**Task to carry out:** For every line in the records that has the word "Looe", make a copy.

**Source data:**
%%

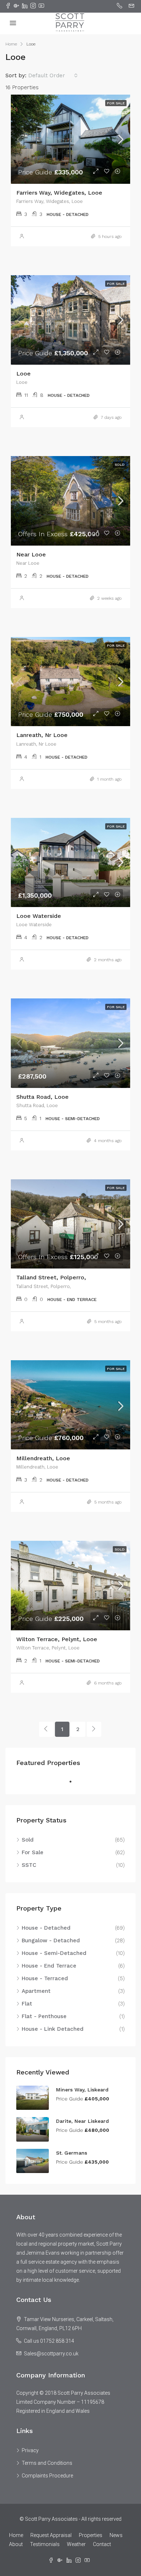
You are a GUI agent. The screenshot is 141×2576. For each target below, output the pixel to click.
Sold (28, 1839)
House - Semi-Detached (54, 1953)
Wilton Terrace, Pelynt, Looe (56, 1639)
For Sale (32, 1852)
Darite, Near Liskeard (82, 2121)
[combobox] (53, 75)
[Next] (94, 1729)
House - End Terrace (49, 1966)
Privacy (30, 2450)
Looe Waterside (38, 915)
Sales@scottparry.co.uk (51, 2353)
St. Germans (71, 2153)
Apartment (36, 1991)
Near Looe (31, 554)
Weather (76, 2544)
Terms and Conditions (47, 2463)
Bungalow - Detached (51, 1940)
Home (16, 2535)
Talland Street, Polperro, (51, 1277)
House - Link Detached (53, 2029)
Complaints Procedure (47, 2476)
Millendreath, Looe (43, 1458)
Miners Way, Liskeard (82, 2090)
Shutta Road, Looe (42, 1096)
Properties (90, 2535)
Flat (27, 2003)
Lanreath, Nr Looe (42, 735)
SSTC (29, 1865)
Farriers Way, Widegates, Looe (59, 192)
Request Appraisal (51, 2535)
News (116, 2535)
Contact (102, 2544)
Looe (23, 373)
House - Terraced (45, 1978)
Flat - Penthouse (44, 2016)
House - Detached (46, 1928)
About (16, 2544)
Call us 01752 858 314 (49, 2341)
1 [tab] (74, 1781)
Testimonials (45, 2544)
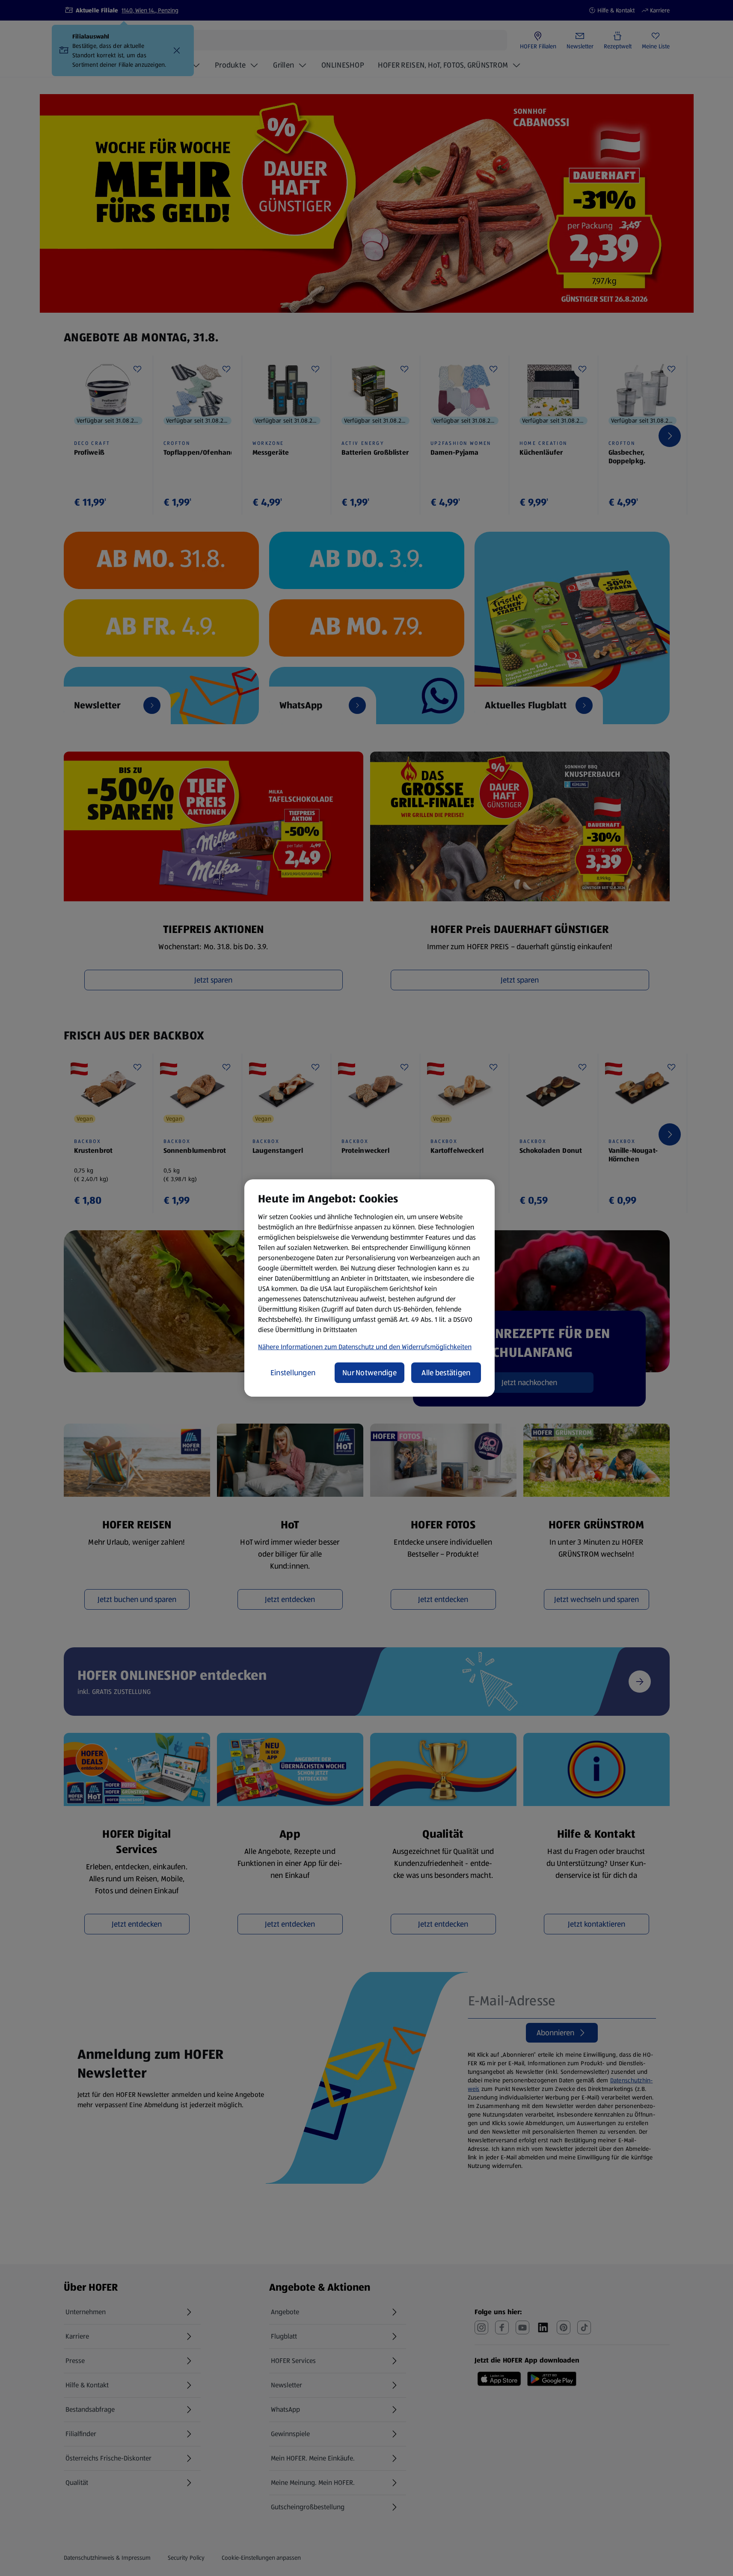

%%

**Written reply:**
Wilton Terrace, Pelynt, Looe (56, 1639)
Looe Waterside (38, 915)
Near Looe (31, 554)
Millendreath, Looe (43, 1458)
Shutta Road, Looe (42, 1096)
Lanreath, Nr Looe (42, 735)
Farriers Way, Widegates, Looe (59, 192)
Looe (23, 373)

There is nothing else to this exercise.